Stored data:
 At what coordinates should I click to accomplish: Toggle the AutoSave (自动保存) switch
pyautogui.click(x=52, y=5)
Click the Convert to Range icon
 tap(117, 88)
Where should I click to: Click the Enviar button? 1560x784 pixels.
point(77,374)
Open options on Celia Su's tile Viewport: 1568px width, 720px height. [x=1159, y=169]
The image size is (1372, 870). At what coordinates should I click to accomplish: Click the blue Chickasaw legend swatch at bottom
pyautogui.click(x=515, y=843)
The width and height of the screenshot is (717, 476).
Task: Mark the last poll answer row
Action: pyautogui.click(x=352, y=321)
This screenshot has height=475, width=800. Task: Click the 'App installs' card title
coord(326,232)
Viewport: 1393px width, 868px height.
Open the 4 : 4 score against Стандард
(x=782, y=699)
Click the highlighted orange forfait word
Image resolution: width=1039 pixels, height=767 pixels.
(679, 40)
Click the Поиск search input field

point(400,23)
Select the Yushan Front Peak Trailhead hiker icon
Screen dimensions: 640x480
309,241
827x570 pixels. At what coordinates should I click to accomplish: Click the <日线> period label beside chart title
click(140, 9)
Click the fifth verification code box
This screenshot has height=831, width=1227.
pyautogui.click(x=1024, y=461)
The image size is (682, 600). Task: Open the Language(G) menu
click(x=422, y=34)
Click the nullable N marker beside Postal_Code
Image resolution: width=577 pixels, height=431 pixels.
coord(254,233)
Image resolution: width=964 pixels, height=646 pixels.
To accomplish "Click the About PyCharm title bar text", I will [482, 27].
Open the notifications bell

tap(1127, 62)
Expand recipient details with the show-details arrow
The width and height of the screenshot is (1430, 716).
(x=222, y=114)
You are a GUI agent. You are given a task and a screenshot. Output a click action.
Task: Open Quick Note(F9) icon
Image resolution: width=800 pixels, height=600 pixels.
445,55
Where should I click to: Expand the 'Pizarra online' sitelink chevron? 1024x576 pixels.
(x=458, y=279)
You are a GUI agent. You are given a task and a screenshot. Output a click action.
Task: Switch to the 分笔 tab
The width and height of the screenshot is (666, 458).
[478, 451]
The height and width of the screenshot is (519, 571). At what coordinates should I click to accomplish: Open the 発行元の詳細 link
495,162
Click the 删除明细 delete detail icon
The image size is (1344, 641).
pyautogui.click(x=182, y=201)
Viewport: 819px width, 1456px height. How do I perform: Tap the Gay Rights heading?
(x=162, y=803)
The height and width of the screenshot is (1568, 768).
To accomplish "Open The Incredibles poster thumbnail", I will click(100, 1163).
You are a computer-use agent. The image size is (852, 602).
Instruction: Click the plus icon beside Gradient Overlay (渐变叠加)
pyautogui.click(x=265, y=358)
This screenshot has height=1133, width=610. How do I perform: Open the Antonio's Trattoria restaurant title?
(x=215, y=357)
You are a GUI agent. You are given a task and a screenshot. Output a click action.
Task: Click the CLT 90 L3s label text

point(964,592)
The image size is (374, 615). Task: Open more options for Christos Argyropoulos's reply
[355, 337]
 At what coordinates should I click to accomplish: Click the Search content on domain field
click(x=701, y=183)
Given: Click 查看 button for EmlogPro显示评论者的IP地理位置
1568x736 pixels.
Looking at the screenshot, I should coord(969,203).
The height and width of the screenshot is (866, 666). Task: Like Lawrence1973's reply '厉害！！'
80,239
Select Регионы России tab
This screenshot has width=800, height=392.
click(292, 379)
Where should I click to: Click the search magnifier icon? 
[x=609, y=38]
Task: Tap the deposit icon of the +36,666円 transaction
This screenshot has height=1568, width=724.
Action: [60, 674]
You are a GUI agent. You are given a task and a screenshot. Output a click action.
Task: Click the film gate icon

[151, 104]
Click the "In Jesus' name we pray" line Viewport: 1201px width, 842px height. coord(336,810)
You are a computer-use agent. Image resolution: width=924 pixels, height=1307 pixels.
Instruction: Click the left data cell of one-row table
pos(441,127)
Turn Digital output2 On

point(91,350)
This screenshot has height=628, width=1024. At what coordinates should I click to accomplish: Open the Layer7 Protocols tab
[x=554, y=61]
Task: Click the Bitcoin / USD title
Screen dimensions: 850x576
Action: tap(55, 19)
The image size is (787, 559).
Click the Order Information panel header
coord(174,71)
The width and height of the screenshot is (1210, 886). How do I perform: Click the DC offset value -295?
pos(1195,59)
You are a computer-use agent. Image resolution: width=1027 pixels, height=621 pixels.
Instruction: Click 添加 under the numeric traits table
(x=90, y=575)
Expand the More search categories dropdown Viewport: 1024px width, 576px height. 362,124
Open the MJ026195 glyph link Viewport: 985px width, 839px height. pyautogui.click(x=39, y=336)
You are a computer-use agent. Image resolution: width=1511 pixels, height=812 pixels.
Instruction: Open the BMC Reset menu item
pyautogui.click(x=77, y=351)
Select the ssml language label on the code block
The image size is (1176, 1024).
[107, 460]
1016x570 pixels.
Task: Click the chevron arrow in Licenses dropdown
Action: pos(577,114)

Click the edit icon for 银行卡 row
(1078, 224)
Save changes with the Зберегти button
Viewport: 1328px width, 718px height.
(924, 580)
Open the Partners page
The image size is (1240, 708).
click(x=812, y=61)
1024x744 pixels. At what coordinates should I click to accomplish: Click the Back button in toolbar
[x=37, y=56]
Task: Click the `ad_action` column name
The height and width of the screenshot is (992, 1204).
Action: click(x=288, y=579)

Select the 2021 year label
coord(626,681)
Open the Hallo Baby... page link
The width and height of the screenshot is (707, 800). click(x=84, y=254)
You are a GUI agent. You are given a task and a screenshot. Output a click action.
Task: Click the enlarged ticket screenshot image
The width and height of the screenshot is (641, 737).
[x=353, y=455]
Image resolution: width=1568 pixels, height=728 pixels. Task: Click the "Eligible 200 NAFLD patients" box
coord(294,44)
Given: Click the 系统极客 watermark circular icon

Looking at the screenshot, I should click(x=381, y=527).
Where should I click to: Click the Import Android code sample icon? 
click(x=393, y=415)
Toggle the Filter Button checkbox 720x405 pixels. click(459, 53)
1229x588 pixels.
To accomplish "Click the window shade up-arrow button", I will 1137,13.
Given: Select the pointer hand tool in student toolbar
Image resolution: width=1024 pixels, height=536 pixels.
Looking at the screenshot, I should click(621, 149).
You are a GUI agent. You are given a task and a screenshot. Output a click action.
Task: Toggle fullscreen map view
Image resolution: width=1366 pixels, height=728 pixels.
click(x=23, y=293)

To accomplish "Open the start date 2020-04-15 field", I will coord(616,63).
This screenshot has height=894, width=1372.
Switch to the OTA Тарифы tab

# EXERCISE DESCRIPTION
Repeat the lines from the first one in the records through the line containing "Open options on", exactly as written, and nothing else.

# EXERCISE SOLUTION
 At what coordinates should I click to accomplish: Toggle the AutoSave (自动保存) switch
pyautogui.click(x=52, y=5)
Click the Convert to Range icon
 tap(117, 88)
Where should I click to: Click the Enviar button? 1560x784 pixels.
point(77,374)
Open options on Celia Su's tile Viewport: 1568px width, 720px height. [x=1159, y=169]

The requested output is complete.